Und Signor Aringa Marinato, der gerade wieder einmal zufällig neben Puggy Pug auf der Fensterbank saß, hatte solche Monster auch noch nie gesehen. Daher schickte sich Signor Marinato an schon wieder in Panik zu geraten. Der Kater mit seinem italienischen Naturell geriet ohnehin schon bei den geringsten Anlässen in Panik. Schließlich hatte er sich sein Nervensystem bereits in jungen Jahren mit seiner ungesunden Lebensweise ruiniert. Fortgesetzter Schlafmangel und unmäßige Liebe hatten Signor Aringa Marinatos Nervensystem schwer zugesetzt. Das durfte gesagt werden ohne des Katers persönliches Recht auf Schutz der Intimsphäre zu verletzten. Schließlich wusste das jeder in der Gasse! Aber: war es ein Wunder, dass Signor Marinatos Nervensystem angegriffen und letztendlich bereits ziemlich zerrüttet war? Nein, das war kein Wunder! Welcher Mann behält schon ein gesundes Nervensystem, wenn er sich jede Nacht mit stets wechselnden Geliebten auf Dächern und Schornsteinen herumtreibt und rumschmust?!

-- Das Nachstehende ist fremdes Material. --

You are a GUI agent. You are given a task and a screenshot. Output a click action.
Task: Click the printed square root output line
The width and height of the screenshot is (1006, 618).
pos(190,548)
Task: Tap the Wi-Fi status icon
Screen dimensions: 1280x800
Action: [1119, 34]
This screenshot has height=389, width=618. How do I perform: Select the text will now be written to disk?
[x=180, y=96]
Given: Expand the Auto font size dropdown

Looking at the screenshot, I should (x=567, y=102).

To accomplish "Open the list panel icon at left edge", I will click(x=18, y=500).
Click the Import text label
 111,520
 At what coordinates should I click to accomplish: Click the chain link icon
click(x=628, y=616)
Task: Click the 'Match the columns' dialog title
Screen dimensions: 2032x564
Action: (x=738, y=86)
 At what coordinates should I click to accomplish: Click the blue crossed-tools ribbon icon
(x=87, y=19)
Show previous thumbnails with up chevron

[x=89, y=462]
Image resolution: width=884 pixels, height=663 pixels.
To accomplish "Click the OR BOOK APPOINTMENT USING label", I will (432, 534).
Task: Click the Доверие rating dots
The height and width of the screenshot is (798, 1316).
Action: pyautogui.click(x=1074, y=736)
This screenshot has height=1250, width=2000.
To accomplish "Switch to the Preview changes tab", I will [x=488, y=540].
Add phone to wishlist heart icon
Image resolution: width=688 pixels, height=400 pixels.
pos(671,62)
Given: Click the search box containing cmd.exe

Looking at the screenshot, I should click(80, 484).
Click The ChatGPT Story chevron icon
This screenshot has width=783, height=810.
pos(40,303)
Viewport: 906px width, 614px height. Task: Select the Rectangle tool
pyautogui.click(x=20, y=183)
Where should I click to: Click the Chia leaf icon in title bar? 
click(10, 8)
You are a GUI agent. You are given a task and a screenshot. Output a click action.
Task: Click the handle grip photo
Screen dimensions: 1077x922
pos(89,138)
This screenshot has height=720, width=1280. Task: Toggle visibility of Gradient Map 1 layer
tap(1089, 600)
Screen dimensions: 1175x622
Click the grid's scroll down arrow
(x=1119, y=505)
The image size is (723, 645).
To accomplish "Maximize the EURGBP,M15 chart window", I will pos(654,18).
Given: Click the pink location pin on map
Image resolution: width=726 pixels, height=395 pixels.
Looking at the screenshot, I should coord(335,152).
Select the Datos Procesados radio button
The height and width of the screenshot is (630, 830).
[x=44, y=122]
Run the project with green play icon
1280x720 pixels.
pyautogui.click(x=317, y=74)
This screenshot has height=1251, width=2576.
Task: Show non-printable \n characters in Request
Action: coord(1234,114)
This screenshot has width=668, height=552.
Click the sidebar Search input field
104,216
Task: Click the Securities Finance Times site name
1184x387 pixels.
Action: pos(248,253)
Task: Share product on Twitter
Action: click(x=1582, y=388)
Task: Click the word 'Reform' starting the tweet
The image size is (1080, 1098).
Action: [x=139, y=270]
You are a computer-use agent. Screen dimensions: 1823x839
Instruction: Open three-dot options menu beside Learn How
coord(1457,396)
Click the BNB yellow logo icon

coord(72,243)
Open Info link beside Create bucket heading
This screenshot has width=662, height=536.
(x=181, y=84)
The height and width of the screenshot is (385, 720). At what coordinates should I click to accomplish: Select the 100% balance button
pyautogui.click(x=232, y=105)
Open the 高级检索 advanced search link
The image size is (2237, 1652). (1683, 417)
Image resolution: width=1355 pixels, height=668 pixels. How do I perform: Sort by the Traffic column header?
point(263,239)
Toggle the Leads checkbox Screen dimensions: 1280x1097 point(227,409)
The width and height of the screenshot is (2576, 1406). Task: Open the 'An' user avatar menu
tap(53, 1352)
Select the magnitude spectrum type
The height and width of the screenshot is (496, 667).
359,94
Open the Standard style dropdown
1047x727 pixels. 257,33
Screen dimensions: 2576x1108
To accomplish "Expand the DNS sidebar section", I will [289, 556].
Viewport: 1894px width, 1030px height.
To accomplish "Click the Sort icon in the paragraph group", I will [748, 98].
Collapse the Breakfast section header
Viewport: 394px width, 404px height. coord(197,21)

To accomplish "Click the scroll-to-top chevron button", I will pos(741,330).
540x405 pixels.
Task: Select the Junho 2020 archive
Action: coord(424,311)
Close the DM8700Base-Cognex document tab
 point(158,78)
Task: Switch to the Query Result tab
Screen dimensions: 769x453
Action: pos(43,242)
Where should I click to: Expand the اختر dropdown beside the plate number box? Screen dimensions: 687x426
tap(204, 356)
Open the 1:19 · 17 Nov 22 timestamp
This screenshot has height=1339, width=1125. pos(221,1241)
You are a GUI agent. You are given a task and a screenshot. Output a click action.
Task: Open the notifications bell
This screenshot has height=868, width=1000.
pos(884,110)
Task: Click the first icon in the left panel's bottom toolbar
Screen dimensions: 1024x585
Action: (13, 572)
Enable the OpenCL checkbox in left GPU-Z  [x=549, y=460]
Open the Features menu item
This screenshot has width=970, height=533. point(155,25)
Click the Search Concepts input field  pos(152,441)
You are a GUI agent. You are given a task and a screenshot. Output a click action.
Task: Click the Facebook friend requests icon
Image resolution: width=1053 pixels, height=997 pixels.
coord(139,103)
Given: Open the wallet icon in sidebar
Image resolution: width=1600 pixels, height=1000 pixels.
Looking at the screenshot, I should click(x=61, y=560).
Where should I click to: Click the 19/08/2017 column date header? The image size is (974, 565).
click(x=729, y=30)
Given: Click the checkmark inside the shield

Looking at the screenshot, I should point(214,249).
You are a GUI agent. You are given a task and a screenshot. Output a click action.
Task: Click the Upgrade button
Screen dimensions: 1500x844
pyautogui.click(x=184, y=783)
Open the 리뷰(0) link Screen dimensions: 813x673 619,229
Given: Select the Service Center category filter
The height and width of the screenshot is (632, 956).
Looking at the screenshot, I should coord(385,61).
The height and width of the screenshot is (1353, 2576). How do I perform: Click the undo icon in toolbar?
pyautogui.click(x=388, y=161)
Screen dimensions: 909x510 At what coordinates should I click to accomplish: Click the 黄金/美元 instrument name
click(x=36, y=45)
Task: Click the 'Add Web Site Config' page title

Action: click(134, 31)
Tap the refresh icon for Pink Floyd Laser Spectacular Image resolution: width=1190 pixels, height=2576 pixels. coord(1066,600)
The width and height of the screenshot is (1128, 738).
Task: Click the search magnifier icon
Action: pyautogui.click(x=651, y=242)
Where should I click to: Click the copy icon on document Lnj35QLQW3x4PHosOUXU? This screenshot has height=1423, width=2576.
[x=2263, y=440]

»So ist´s nun eben einmal bestellt um diese italienischen Schönlinge!« sagte Opa Adalbert immer, wenn das Gespräch auf Signor Aringa Marinatos angegriffenes Nervensystem kam. »Weiber, Weiber, und nochmals Weiber! Bei Weibern spielen die Itaker die Machos, klar! Aber bei der geringsten Belastung, da kippen die Typen ab und kriegen die Krise! Alles nur Schau, bei den Itakern! Die Spaghettifresser haben kein Stehvermögen! Keine Kraft und keinen Saft haben die! Und das eben kommt von das, wie ich immer sage: Weiber, Weiber, und nochmals Weiber! Ich sag´s ja!«

»Wer sind die Typen denn? …«, fragte Puggy Pug Signor Marinato in der Hoffnung, dass dieser welterfahrene und weitgereiste Kater das wisse und ihm sagen könne, »… ist ja in echt cool, krass ist da ja in echt, Mann! Wo kommen die denn her? Wissen sie das, Signor Marinato? Sie wissen doch sonst immer alles!«

Aber – wie bereits gesagt – angesichts der seltsamen Wesen dieses Umzugs durch die Gasse versagten Signor Aringa Marinato die Nerven und er verfiel in Panik. Und wie immer, wenn ihn Panik übermannte, verfiel Signor Marinato in seine italienische Muttersprache und schrie wie am Spieß. »Porca Madonna! …«, schrie Signor Marinato, »… fascisti! fascisti! ... maledetto! fascisiti! …«, was auf Deutsch in etwa heißt »Versaute Madonna! …« oder auch »Verdammte Madonna! … Faschisten! Faschisten! … verflucht! Faschisten! …«.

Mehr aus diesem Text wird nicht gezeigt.